*Given text:*
•••••

2.6. Data Content Among the Portals
Table 9 describes the types and quantities of data present in each web portal. An explanation of the rows within the Table 9 is as follows.
• Genomes (Bact./Arch.): How many bacterial genomes (organisms) does the portal provide access to? Only bacteria and archaea are counted here, although some resources provide eukaryotic and viral genomes. BioCyc genomes are sourced from RefSeq, GenBank, and from the Human Microbiome Project. KEGG genomes are sourced from GenBank and RefSeq. Ensembl Bacteria genomes are sourced from the European Nucleotide Archive at the EBI, GenBank, and the DNA Database of Japan. KBase genomes are sourced from “various public sources.” IMG genomes are sourced from GenBank, RefSeq, and DOE JGI-generated data arising from their user programs. PATRIC genomes are sourced from GenBank, RefSeq, and collaborators.
• Genome Metadata: Does the portal contain genome metadata, such as the lifestyle of the organism, and the location of where the organism sample was obtained?
• Regulatory Networks: Is (gene) regulatory information provided by the site? Eleven BioCyc DBs provide regulatory networks larger than 100 transcriptional regulatory interactions.
• Protein Localization: Does the portal contain protein cellular locations?
• Protein Features: Are annotations of features of protein sequences provided by the portal? Such features include which residues bind to cofactors or to metal ions, and where signaling peptide sequences reside. IMG provides transmembrane and signal peptide features.
• GO Terms: Are GO term annotations provided by the site? IMG provides evidence codes for GO terms. BioCyc provides evidence terms for gene functions, pathway presence, operon presence.
• Evidence Codes: Are evidence codes for the annotations provided by the resource, so the level of validity of the data can be assessed?
• Operons: Are genes grouped into operons, where applicable?
• Prophages: Are potential prophages indicated on the genomes?

•••••

*Entries shown:*

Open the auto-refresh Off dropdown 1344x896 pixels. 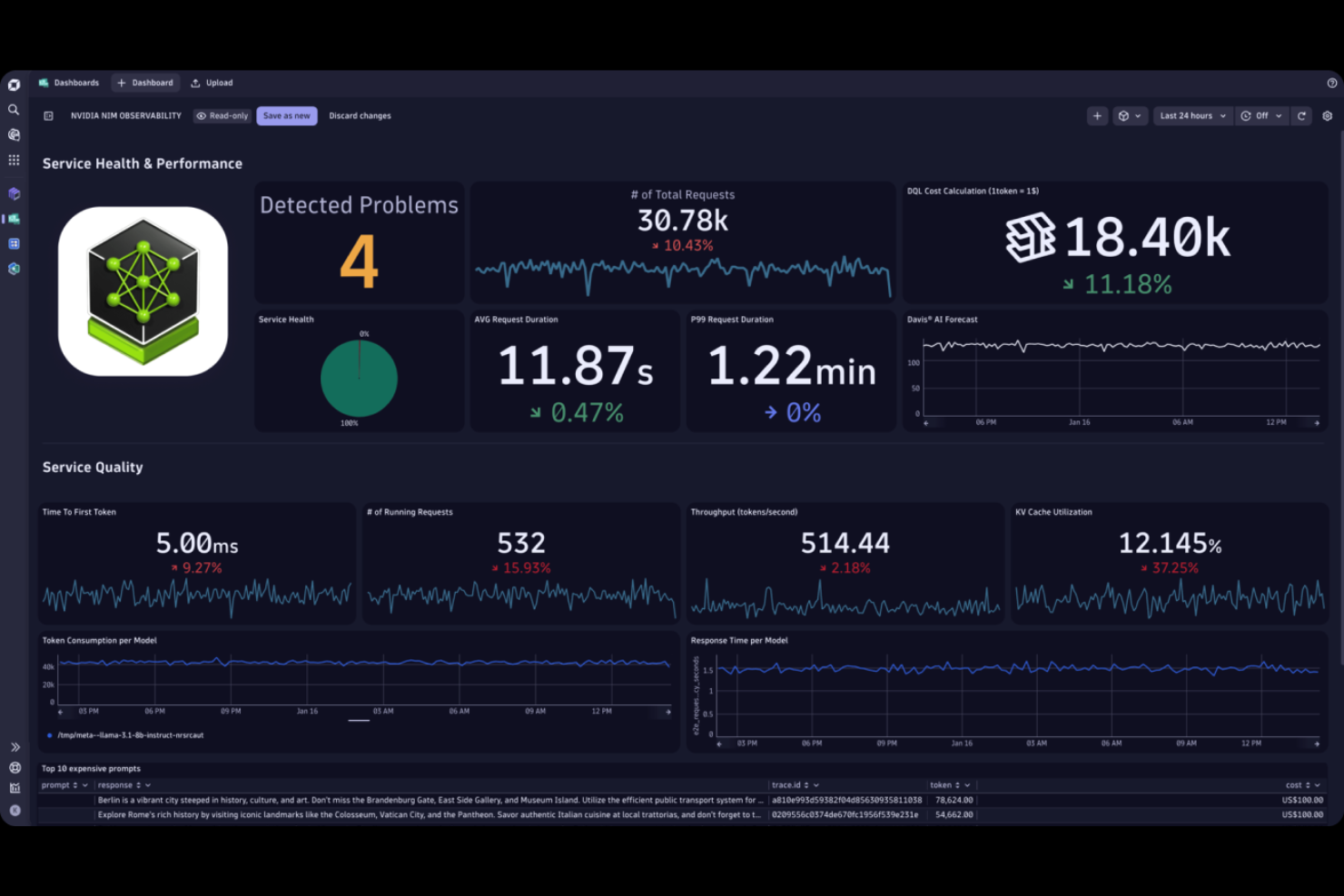(x=1261, y=115)
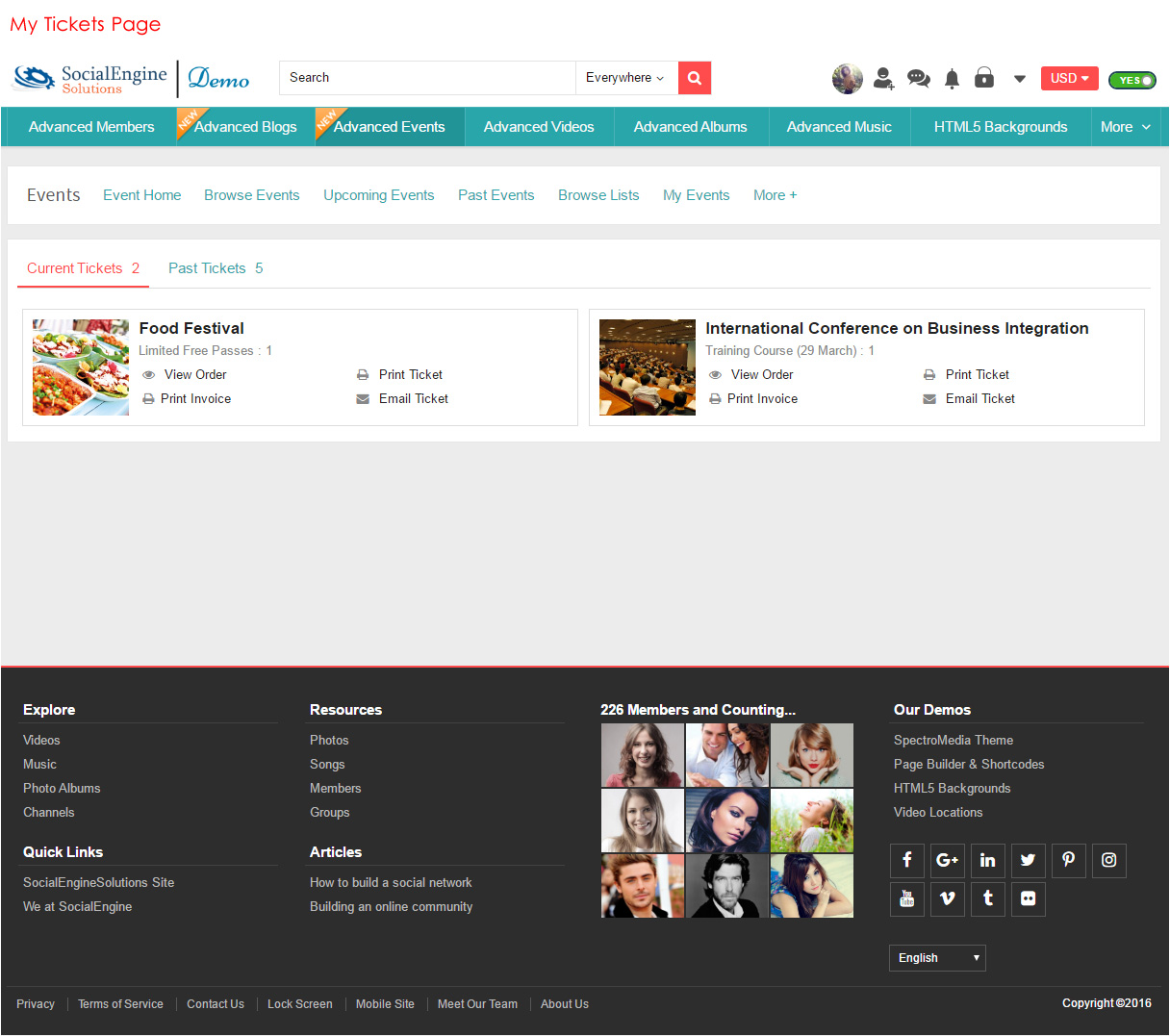1170x1036 pixels.
Task: Click the lock screen padlock icon
Action: 984,78
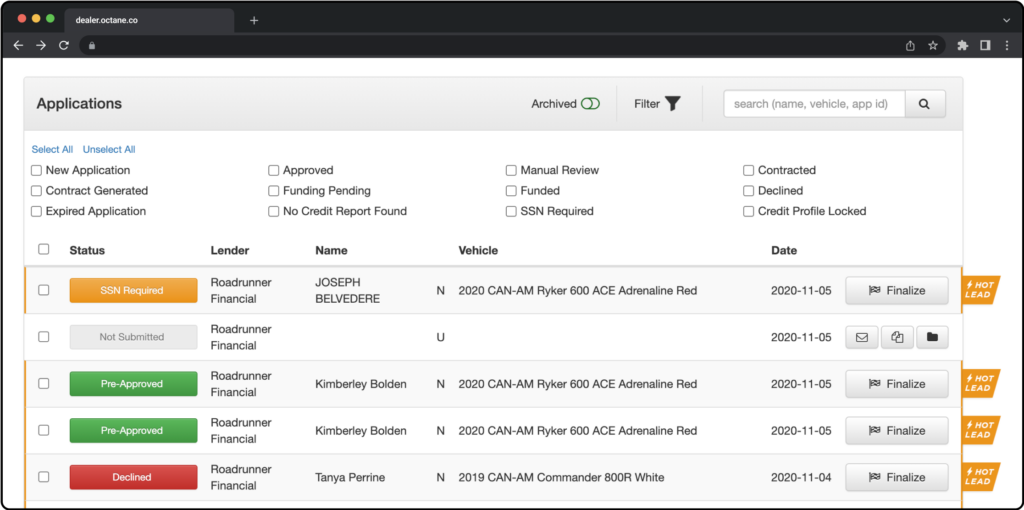
Task: Click the magnifying glass search button
Action: [x=925, y=104]
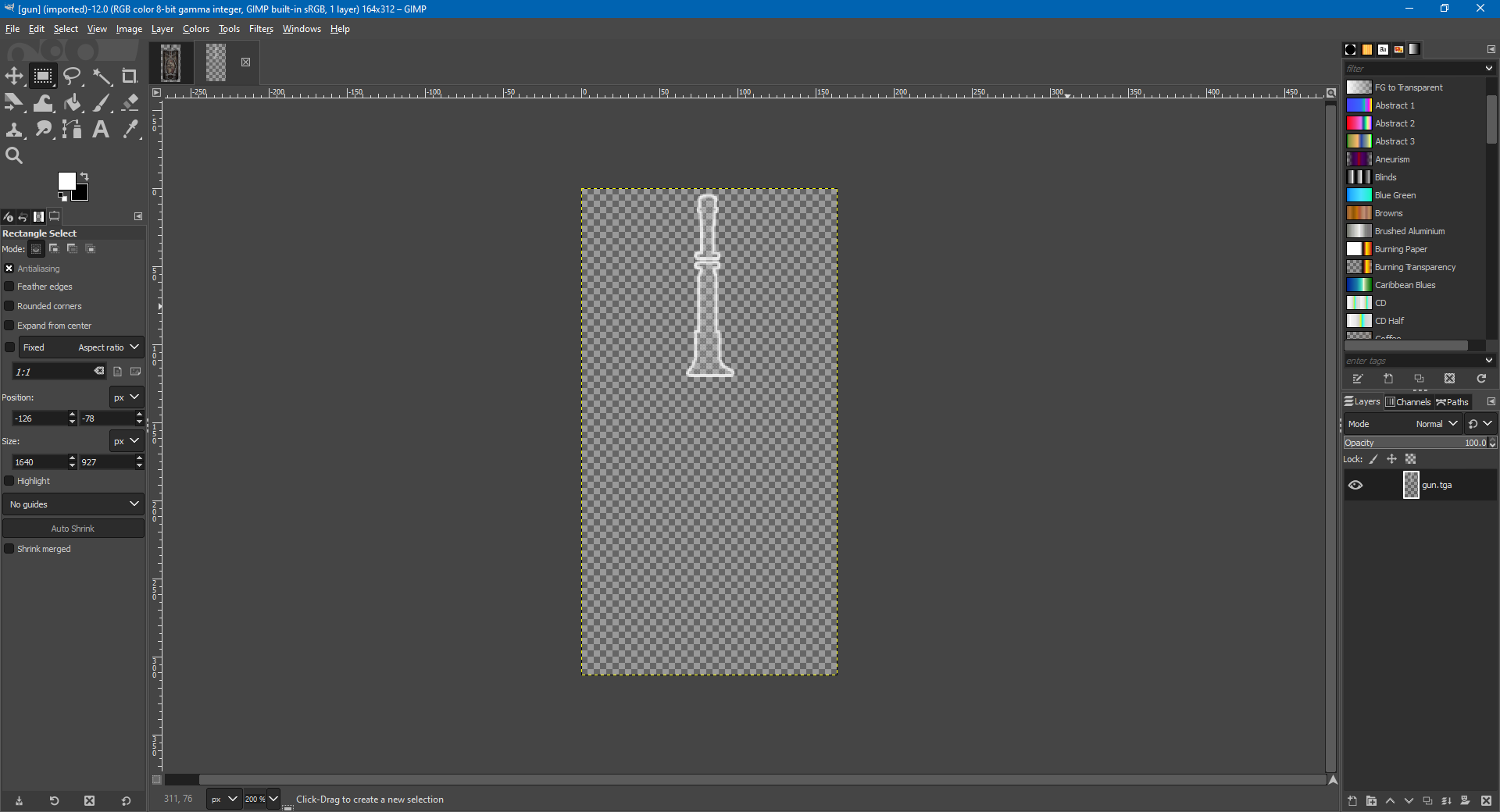Select the Fuzzy Select magic wand tool
Viewport: 1500px width, 812px height.
click(102, 76)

•••••

*Activity list:*
1/ In the text on portal data content, translate this sentence into Spanish: "KEGG genomes are sourced from GenBank and RefSeq."
2/ Repeat word for word the stretch of the text on portal data content from "2.6. Data Content" through "RefSeq, and collaborators.".
3/ Write the next part of the text on portal data content, picking up right after its last sentence.
You won't need the lines for any of this work.

*Written responses:*
1/ Los genomas de KEGG provienen de GenBank y RefSeq.

2/
2.6. Data Content Among the Portals
Table 9 describes the types and quantities of data present in each web portal. An explanation of the rows within the Table 9 is as follows.
• Genomes (Bact./Arch.): How many bacterial genomes (organisms) does the portal provide access to? Only bacteria and archaea are counted here, although some resources provide eukaryotic and viral genomes. BioCyc genomes are sourced from RefSeq, GenBank, and from the Human Microbiome Project. KEGG genomes are sourced from GenBank and RefSeq. Ensembl Bacteria genomes are sourced from the European Nucleotide Archive at the EBI, GenBank, and the DNA Database of Japan. KBase genomes are sourced from “various public sources.” IMG genomes are sourced from GenBank, RefSeq, and DOE JGI-generated data arising from their user programs. PATRIC genomes are sourced from GenBank, RefSeq, and collaborators.

3/
• Growth Media: Are growth media for known growth conditions of the organisms provided by the site? (BioCyc provides growth-media data for two organisms).
• Gene Essentiality: Are gene essentiality data under various growth conditions provided by the site? (BioCyc provides gene-essentiality data for 36 organisms).
• Gene Clusters for Secondary Metabolites: Does the site identify putative operons of genes encoding enzymes for the production of secondary metabolites?
• Gene pairs with correlated expression: Pairs of genes with correlated expression based on experimental evidence.
• Protein-Protein interactions: Pairs of protein with either experimental or computational evidence of interacting.
• AMR phenotypes: Can the site display phenotypes for antimicrobial resistance (e.g., is a strain resistant or susceptible to a particular antimicrobial compound)?
2.7. User Experience
Table 10 contains several features that reflect the usability of the various portals. These include average loading times for typical gene pages for each portal; and other features and resources that assist the user in learning to use each portal.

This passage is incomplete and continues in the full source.